Two days later, in the city of Daegu, another squad of riot police failed to restrain a North Korean mob from attacking protesters at the World University Games. Dr. Vollertsen, still on crutches from his earlier brush with the law, was knocked to the ground and kicked in the head by angry North Koreans who accused him of defaming their leader. After the head of the North Korean team complained about the protest, the local government in Daegu issued an official apology. Dr. Vollertsen says it was a sign of just how far the South Koreans will go to placate the North. "It's quite funny that the North Koreans who are aggressive and attacking someone else, they'll get an apology. Nobody apologized that we were beaten."
Just before leaving Seoul for Bangkok, the site of his next protest, Dr.
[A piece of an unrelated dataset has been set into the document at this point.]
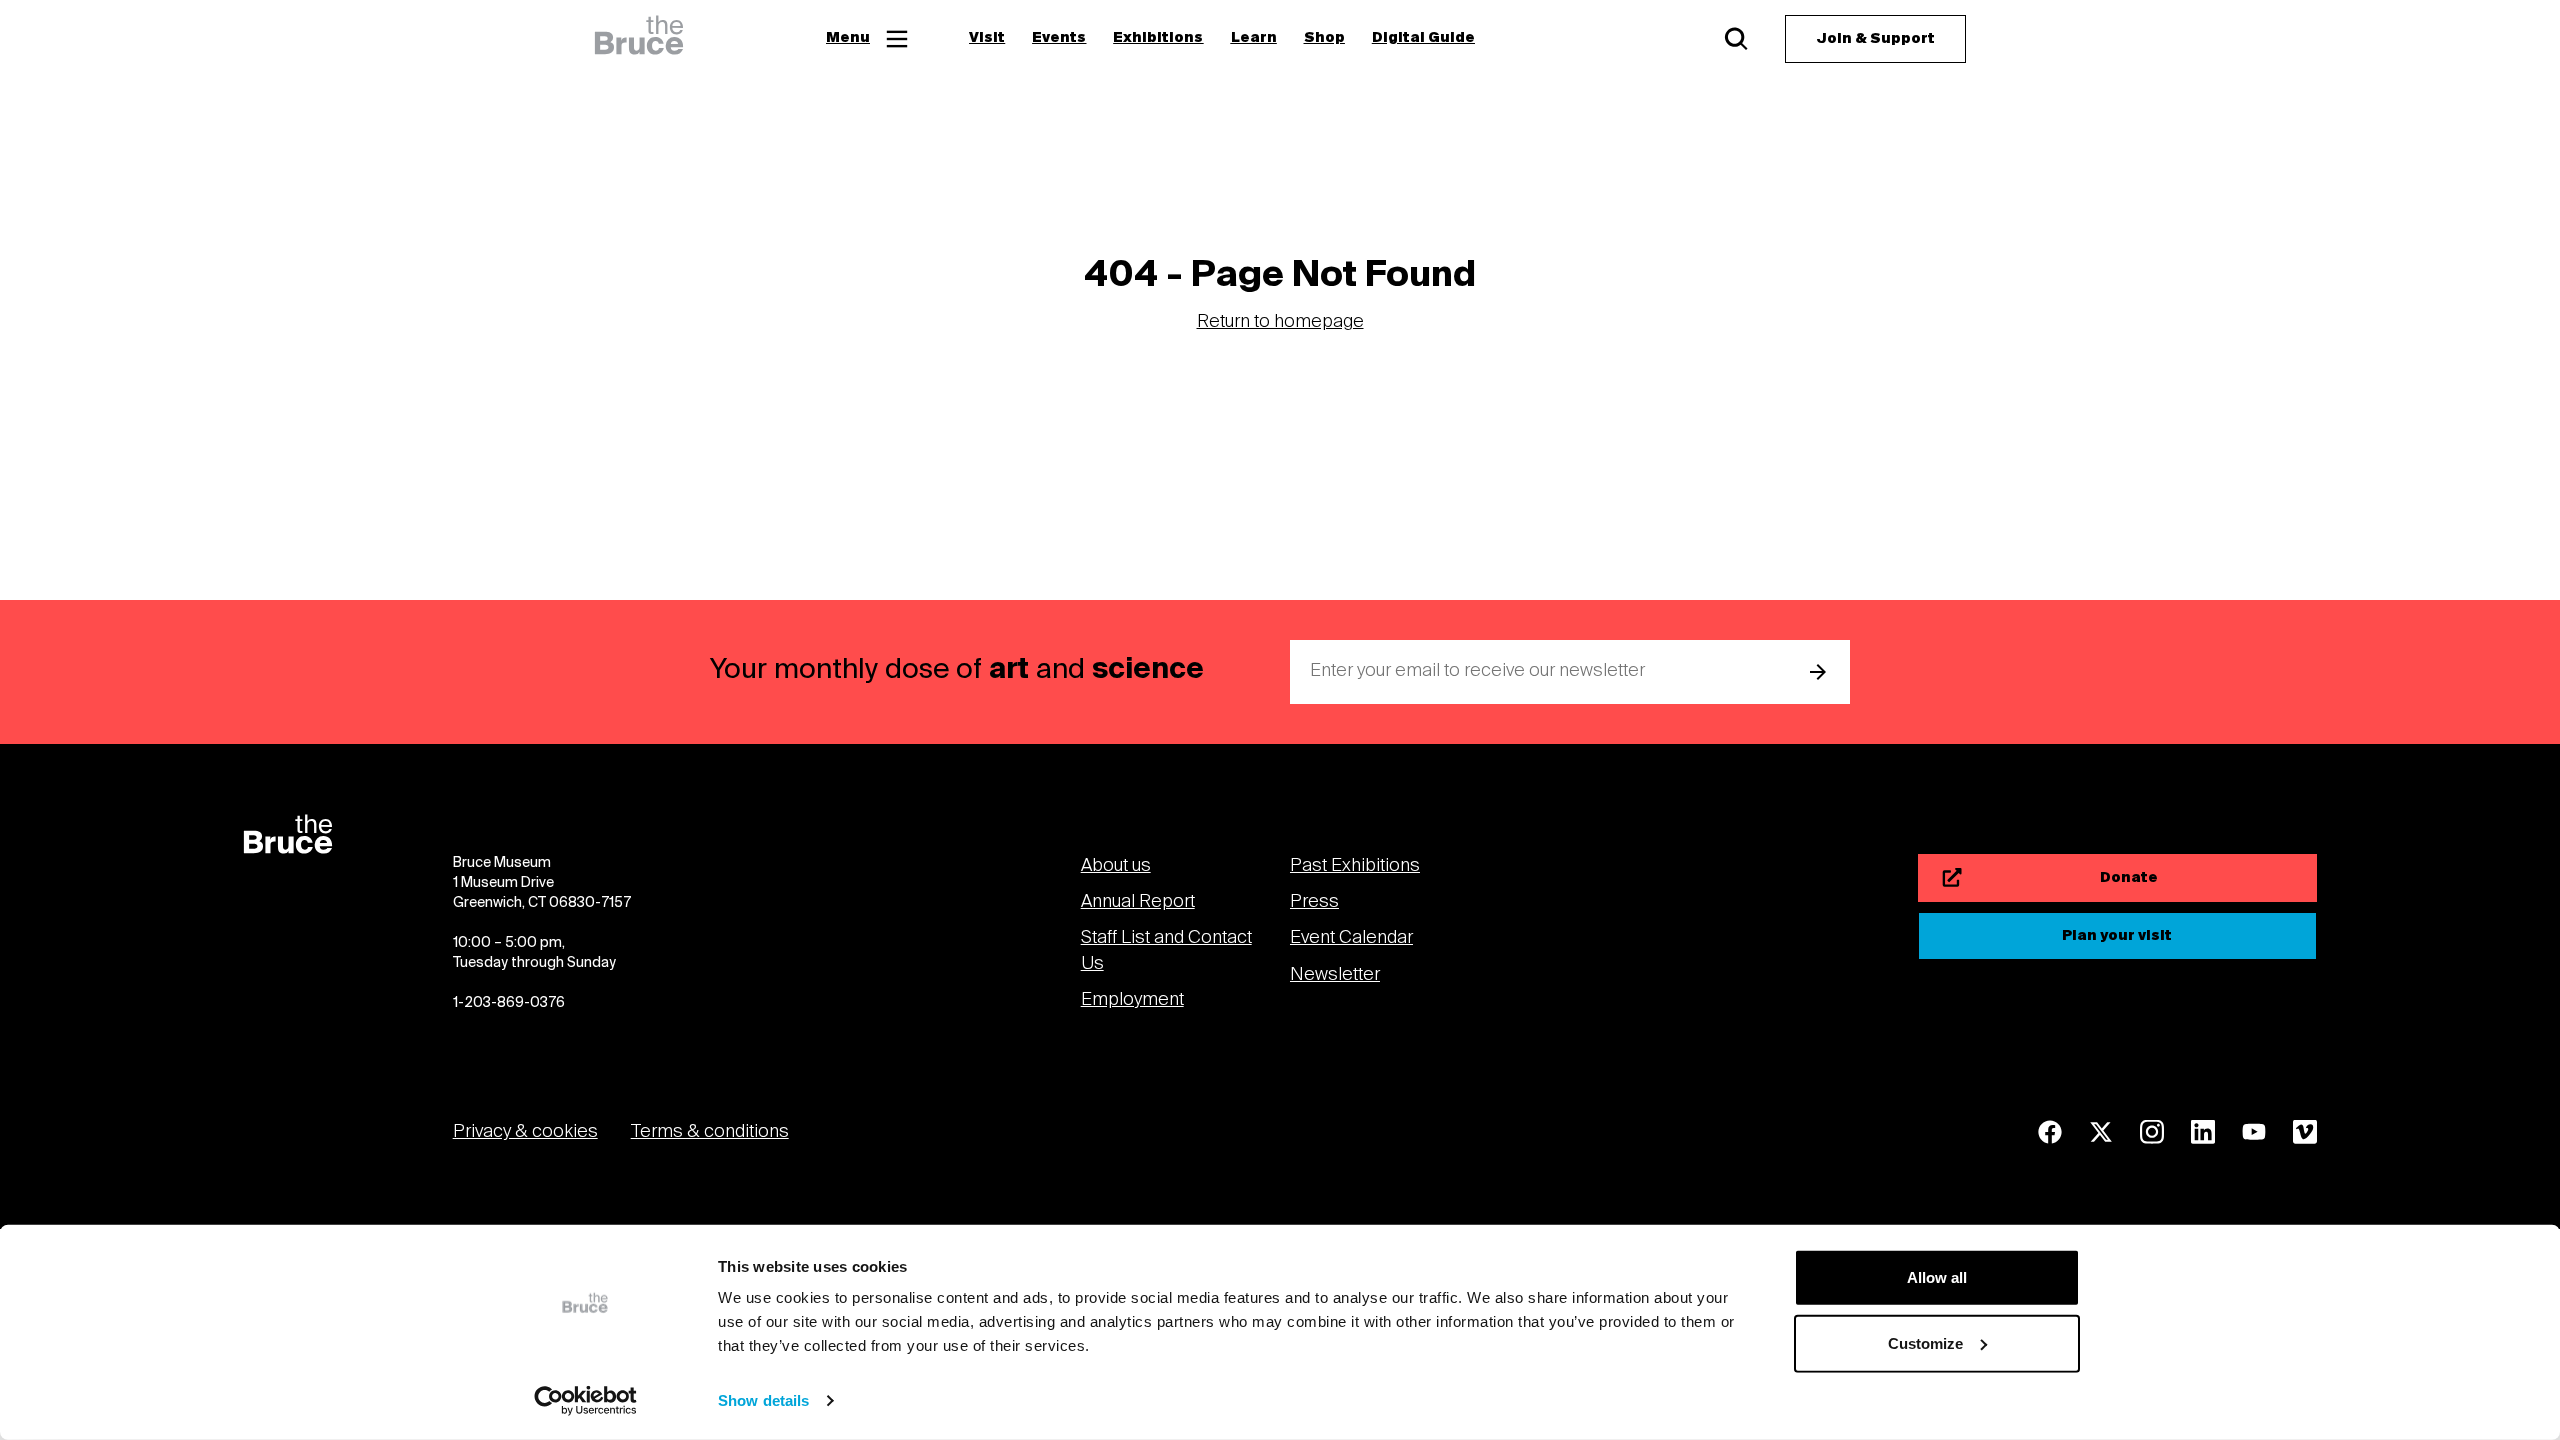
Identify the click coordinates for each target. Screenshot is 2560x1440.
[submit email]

Vollertsen told WORLD he was not opposed to the idea of international talks. "I'm a family physician. When I want to educate people, I have to talk to them. So I believe in communication. I think the six-party talks are a fantastic idea." But while South Korean officials are calling themselves "sunshine politicians" to emphasize their friendly stance toward the North, Dr. Vollertsen has adopted an opposite nickname:
"I call myself the rainmaker. I like controversial approaches, and I learned the North Koreans cannot deal with this because they are not accustomed to dissent and democracy."
With all the world watching the talks in Beijing, Dr. Vollertsen promised he'd be making plenty of rain in the coming days. Among other tactics, he and his colleagues planned to flood Western embassies throughout Southeast Asia with North Korean refugees demanding the ouster of the dictator-something Dr. Vollertsen sees as increasingly likely.
"I'm quite confident something will happen with North Korea very soon," he said. "The pressure on them is immense. They are cornered and fighting for survival with all means. I know the tipping point is reached and I think it's the end of Kim Jong Il."